→ **PROBLEM DESCRIPTION**: Below is a listing; give only the number of its lines that contain the word "agent".

→ **RECORDS**:
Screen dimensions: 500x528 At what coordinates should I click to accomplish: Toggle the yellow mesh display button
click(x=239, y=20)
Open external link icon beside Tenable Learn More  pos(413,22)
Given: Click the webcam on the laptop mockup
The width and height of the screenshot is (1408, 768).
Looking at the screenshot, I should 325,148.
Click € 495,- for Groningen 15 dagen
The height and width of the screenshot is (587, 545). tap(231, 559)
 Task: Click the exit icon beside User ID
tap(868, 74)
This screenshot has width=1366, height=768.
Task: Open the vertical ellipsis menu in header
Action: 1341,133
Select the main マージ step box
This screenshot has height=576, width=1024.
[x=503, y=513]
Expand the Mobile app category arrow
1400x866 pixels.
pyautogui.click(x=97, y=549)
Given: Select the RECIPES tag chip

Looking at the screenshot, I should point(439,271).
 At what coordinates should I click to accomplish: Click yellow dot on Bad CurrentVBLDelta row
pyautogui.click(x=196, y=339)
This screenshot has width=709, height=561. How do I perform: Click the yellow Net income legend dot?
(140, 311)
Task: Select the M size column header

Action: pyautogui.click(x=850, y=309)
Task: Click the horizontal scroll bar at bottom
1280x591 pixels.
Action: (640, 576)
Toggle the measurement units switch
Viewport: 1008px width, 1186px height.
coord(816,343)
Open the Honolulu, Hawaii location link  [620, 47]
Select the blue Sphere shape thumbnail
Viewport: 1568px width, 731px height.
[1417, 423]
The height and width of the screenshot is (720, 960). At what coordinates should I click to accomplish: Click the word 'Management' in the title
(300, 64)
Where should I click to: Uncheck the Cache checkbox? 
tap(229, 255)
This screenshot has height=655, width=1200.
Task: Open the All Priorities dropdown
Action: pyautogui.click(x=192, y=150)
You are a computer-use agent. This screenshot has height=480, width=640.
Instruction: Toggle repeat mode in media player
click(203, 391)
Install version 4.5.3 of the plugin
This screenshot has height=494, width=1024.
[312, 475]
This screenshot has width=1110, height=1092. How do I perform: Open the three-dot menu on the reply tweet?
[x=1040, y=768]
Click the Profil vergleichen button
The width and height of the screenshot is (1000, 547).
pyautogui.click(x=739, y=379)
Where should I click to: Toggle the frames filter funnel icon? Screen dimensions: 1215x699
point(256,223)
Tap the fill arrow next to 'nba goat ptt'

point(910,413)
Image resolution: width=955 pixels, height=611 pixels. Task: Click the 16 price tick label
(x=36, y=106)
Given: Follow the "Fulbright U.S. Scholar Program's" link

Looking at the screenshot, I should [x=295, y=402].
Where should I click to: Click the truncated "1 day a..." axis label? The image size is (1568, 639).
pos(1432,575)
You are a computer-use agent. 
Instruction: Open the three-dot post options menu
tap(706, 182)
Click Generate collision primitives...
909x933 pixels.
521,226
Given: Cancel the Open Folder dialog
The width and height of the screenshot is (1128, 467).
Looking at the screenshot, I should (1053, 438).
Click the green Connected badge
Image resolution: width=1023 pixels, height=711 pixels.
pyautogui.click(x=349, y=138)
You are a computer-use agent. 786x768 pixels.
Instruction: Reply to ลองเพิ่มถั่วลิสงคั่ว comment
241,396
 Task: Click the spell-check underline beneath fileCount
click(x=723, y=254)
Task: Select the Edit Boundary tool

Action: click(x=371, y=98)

→ **WRITTEN SOLUTION**: 3